On 23 April 1883 she was awarded the Egypt Medal and a Royal Red Cross, by (reportedly) Queen Victoria, with other nurses who had served in the Mahdist War. The Egypt Medal had a bar titled "Suakin 1885". In time she would also receive the five sided star Khedive Medal bearing the image of a sphinx.

In 1887 she went to California and South Carolina as a nurse and companion to Louisa P. Loring. Loring would in time be one of Parson's executors.

The University of Maryland credits her as their first Superintendent of their University of Maryland School of Nursing (UMSON) in 1889. Other sources note that she was chosen from 80 applicants to lead the new training school at The Johns Hopkins Hospital, in Baltimore. It was only a stop-gap appointment until Isabel Hampton Robb became free. However her performance during that period was appreciated.

In 1893 she was sent by the American Red Cross to help with the aftermath of the 1893 Sea Islands hurricane around Beaufort in South Carolina.

During the Spanish-American War she joined the U.S. Army Hospital Service and she was nursing at Fort McPherson in Atlanta.
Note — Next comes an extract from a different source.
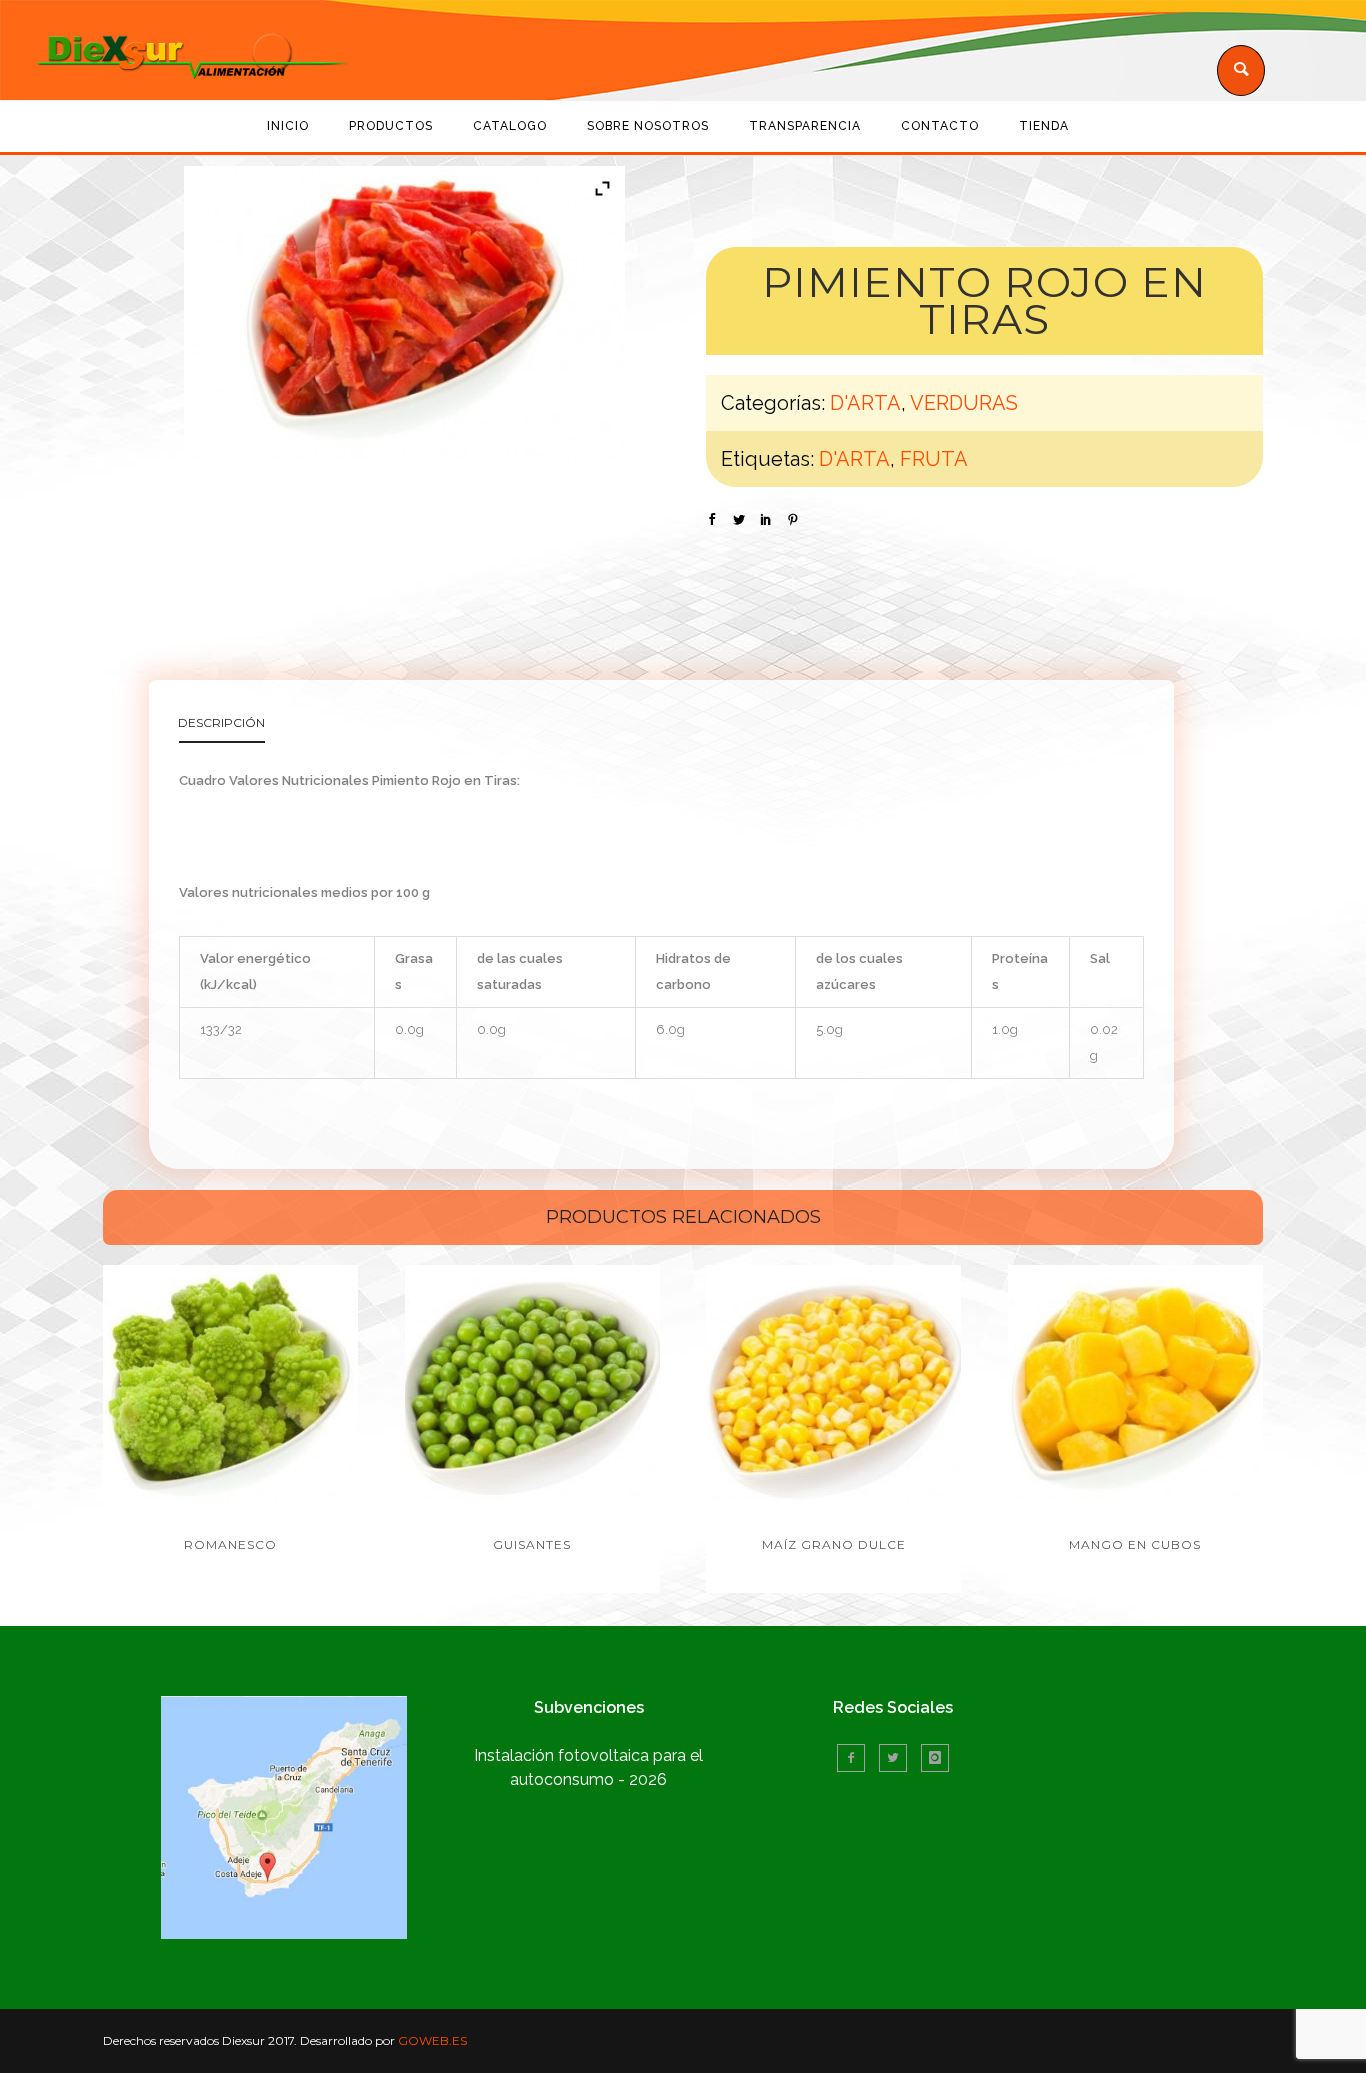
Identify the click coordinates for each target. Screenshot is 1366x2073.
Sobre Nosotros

She served in the second Boer War and she was given the Queen's South Africa Medal before she returned to England.

==Death and legacy==
After Parsons died in 1916 in Swallowfield from cancer she was given a military funeral. The Louisa Parsons Legacy Society at the University of Maryland is named in her honour as she gave the first bequest to the nursing school. She left the school £10,000 and her collection of medals. The school named a nurses home after her and in time commissioned an oil painting.